* [WORK ORDER] Please report every line in the entries that contains the string "computer".

* [RECORDS PROVIDED]

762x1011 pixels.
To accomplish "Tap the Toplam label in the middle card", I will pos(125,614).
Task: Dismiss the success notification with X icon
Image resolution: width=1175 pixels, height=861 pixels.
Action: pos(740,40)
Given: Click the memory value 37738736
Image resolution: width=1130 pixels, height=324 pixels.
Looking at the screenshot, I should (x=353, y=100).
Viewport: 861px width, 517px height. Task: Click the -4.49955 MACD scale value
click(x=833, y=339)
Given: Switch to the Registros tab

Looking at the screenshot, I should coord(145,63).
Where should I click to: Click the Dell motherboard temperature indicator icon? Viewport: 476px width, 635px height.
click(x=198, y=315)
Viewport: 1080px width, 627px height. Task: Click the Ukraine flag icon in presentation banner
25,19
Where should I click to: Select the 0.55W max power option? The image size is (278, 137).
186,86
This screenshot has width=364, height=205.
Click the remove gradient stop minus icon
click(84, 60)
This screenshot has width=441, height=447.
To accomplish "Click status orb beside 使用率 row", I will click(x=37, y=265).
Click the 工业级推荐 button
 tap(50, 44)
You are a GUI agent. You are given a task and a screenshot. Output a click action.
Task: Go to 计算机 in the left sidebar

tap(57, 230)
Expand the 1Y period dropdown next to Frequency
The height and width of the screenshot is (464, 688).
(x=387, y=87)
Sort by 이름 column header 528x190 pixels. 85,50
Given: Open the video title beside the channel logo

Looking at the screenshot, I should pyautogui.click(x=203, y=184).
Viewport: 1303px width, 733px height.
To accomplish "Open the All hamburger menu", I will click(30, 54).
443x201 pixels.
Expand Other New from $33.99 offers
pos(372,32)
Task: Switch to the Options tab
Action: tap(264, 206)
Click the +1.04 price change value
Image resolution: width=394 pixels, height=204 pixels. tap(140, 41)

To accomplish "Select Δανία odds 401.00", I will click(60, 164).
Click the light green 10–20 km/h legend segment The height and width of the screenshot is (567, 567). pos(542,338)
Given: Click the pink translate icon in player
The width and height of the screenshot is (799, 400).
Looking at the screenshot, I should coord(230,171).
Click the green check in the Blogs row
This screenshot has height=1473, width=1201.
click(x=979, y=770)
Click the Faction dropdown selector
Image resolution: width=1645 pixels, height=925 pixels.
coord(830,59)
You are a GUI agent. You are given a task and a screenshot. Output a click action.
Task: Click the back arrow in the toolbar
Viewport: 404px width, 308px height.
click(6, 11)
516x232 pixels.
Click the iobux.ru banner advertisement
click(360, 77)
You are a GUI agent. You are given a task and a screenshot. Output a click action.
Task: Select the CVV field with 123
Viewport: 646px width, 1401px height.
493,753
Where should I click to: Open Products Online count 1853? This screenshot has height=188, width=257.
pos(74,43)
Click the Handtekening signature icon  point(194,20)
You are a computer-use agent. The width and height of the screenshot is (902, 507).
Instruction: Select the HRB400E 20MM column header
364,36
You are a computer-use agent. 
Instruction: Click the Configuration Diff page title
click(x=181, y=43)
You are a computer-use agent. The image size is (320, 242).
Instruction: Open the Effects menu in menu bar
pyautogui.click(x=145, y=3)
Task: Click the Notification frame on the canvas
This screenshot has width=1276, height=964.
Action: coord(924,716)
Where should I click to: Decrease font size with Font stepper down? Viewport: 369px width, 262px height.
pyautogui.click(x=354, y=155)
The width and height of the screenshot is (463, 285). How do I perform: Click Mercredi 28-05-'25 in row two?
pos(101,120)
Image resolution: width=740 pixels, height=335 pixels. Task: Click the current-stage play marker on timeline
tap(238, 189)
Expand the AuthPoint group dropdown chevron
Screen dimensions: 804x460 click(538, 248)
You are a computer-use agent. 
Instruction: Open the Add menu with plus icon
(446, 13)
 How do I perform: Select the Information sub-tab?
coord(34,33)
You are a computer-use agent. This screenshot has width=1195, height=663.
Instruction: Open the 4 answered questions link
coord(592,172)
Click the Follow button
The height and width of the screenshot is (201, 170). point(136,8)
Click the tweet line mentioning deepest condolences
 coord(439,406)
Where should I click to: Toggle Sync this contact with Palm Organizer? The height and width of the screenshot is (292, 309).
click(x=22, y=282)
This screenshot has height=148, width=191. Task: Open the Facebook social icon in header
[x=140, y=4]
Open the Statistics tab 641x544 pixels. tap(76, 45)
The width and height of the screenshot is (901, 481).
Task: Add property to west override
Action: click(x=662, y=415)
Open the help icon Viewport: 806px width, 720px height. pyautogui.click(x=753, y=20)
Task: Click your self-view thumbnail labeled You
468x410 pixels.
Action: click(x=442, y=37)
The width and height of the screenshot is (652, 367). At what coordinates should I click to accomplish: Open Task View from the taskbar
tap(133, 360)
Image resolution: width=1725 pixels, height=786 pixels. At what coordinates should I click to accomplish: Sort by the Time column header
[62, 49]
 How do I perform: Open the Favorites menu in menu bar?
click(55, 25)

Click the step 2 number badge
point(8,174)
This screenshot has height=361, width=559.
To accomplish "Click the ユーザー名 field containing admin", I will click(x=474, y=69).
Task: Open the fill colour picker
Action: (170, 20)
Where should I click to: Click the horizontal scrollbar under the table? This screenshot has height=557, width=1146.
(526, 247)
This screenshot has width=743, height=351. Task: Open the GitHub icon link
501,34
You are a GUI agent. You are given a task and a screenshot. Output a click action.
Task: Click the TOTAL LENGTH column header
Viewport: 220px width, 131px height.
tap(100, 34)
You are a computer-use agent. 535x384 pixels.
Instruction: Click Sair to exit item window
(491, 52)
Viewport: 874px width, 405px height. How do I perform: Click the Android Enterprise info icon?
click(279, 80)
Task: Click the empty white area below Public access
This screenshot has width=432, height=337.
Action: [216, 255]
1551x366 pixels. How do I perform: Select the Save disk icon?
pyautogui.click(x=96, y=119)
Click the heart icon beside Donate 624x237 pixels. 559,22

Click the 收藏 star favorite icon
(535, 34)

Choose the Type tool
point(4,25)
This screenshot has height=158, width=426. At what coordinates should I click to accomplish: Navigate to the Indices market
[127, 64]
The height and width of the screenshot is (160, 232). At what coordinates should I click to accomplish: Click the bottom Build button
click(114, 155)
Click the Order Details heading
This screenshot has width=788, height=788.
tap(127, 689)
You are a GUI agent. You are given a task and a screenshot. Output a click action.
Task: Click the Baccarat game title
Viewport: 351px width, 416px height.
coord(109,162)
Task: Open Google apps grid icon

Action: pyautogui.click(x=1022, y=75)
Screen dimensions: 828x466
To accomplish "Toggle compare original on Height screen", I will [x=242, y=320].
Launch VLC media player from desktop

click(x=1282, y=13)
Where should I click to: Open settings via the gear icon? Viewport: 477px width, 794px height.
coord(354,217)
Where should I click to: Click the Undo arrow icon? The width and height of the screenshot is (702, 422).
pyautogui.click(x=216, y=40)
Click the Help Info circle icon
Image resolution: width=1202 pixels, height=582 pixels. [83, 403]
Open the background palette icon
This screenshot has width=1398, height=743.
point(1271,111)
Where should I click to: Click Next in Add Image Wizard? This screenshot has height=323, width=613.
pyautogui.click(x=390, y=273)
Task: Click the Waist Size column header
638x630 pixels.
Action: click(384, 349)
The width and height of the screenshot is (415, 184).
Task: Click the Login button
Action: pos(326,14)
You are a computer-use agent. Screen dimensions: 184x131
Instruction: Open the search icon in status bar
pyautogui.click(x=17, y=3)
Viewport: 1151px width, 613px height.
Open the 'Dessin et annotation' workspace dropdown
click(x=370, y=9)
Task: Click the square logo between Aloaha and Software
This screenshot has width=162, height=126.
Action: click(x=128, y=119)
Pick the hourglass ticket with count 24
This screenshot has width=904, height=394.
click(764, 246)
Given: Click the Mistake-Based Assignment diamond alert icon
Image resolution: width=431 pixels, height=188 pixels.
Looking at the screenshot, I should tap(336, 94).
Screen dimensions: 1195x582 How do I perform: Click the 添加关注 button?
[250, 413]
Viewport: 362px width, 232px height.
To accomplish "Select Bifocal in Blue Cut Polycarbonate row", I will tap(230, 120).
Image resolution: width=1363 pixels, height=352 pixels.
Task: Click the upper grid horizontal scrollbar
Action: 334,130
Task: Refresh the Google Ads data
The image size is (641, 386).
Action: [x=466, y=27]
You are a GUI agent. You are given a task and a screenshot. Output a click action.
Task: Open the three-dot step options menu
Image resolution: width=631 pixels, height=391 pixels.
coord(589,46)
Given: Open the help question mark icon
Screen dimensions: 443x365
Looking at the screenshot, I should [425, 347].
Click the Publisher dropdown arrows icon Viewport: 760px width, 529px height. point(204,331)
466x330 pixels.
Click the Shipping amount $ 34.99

* [SOLUTION FOR THIS EXERCISE]
You are a computer-use agent. The width and height of the screenshot is (902, 507).
You are a computer-use agent. 
You are a computer-use agent. The image size is (320, 242).
You are a computer-use agent. 
You are a computer-use agent. This screenshot has width=1195, height=663.
You are a computer-use agent. 535x384 pixels.
You are a computer-use agent. Screen dimensions: 184x131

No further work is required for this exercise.